**Task objective:**
Would you copy every record exactly as it stands and drop the pictures?

**Listed entries:**
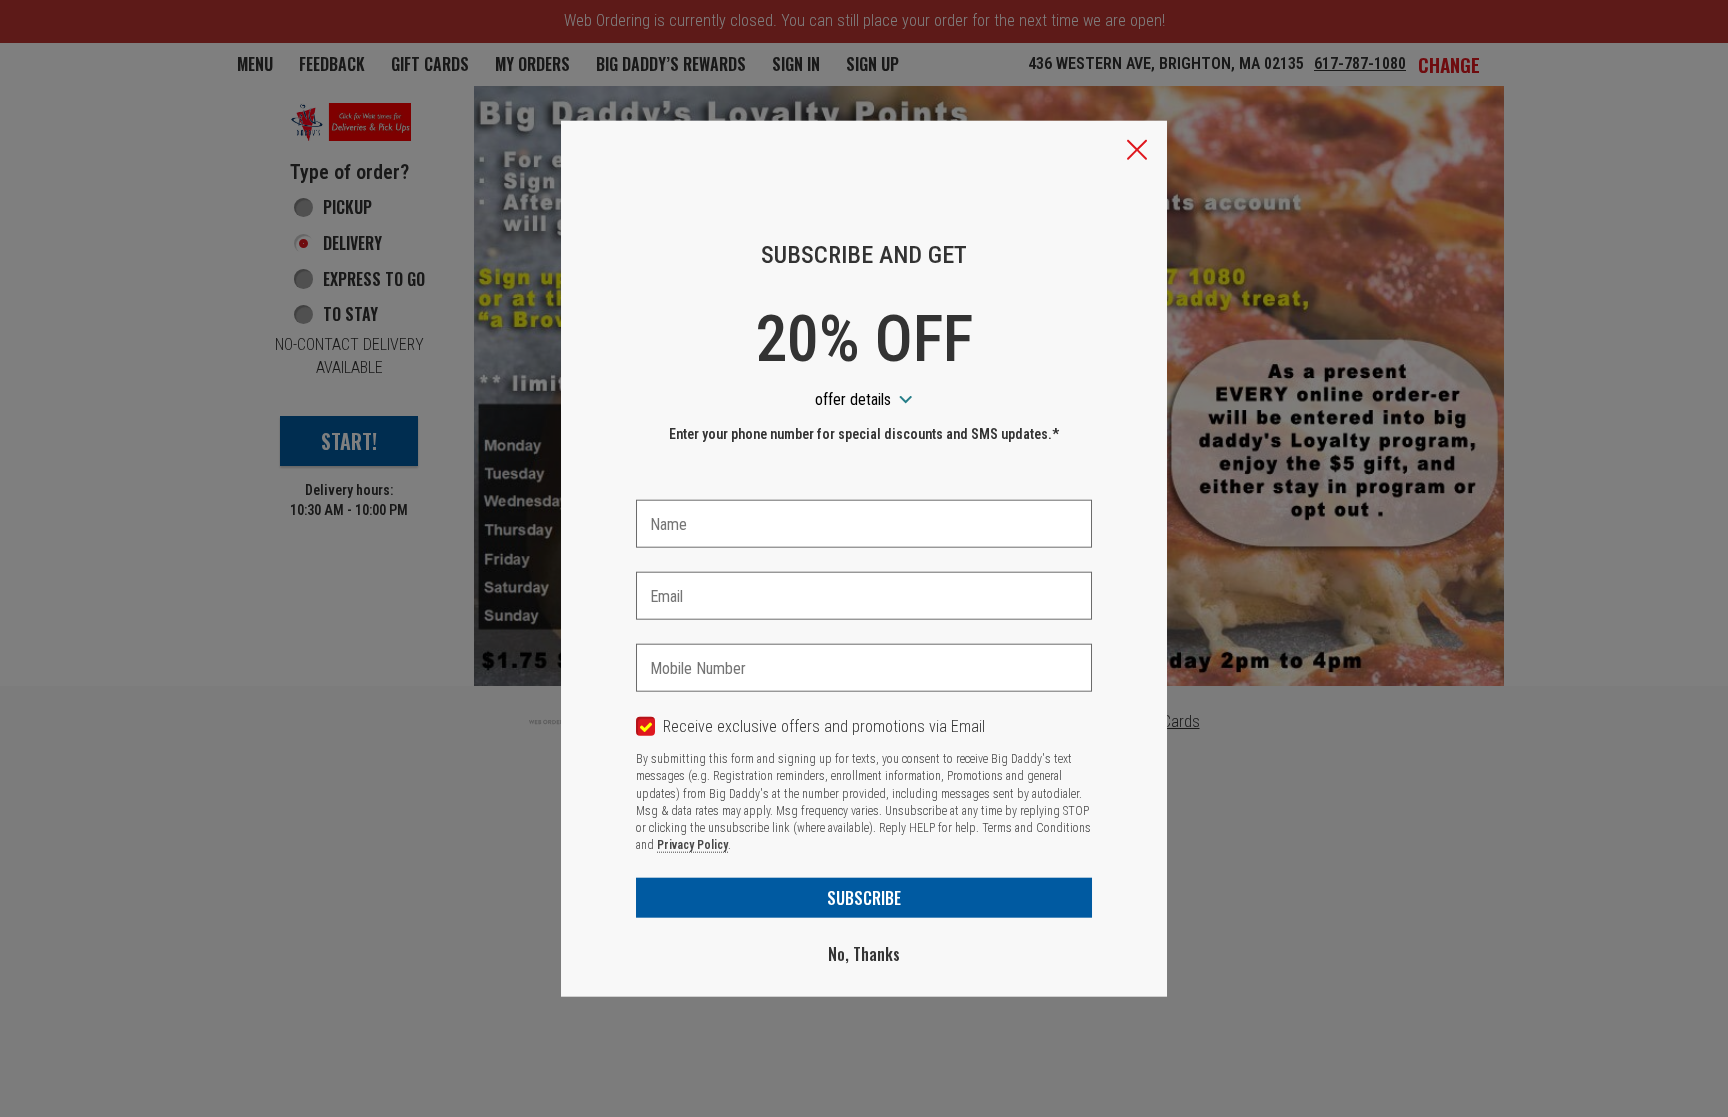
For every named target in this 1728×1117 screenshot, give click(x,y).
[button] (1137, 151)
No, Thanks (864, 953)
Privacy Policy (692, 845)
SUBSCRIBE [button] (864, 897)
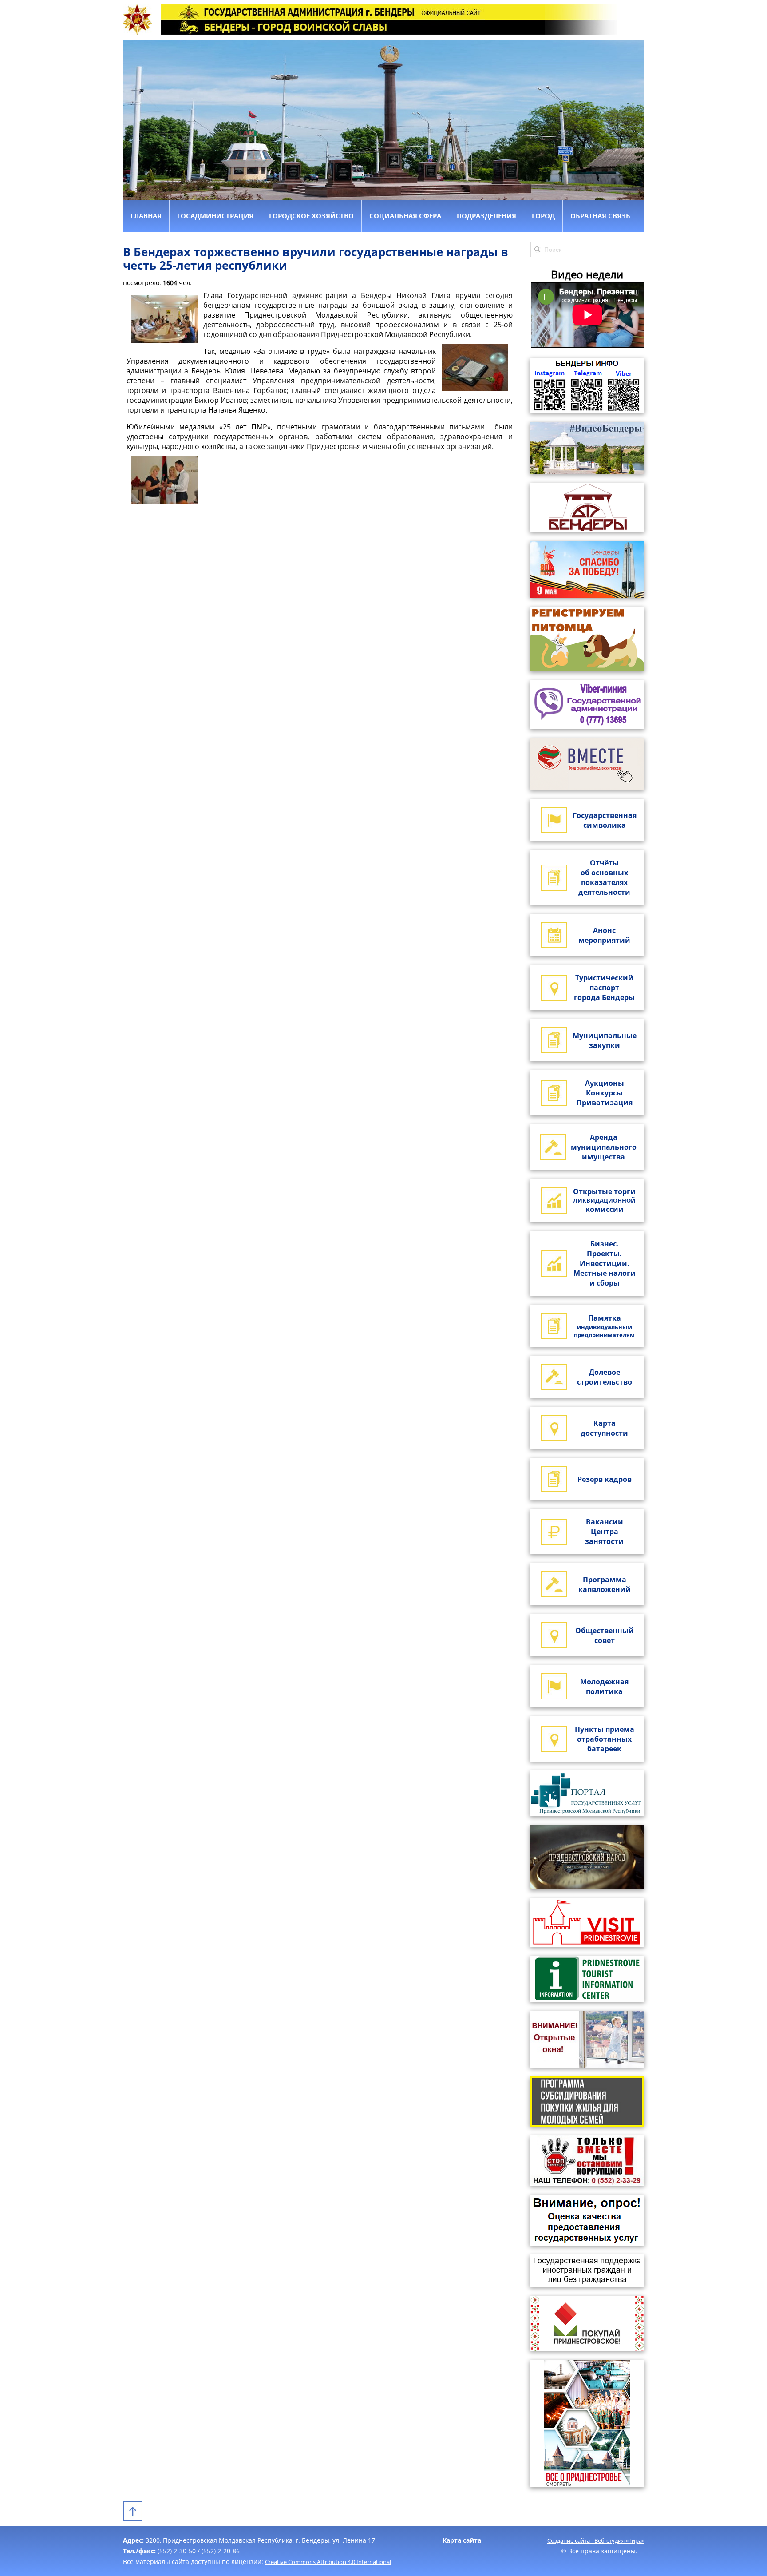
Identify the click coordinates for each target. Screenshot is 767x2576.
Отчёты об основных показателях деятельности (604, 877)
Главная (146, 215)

**Solution for this task:**
For every named target in this 1728×1117 screenshot, give click(x,y).
[button] (1137, 151)
No, Thanks (864, 953)
Privacy Policy (692, 845)
SUBSCRIBE [button] (864, 897)
Identify the click coordinates for each target. Screenshot is 767x2576.
Отчёты об основных показателях деятельности (604, 877)
Главная (146, 215)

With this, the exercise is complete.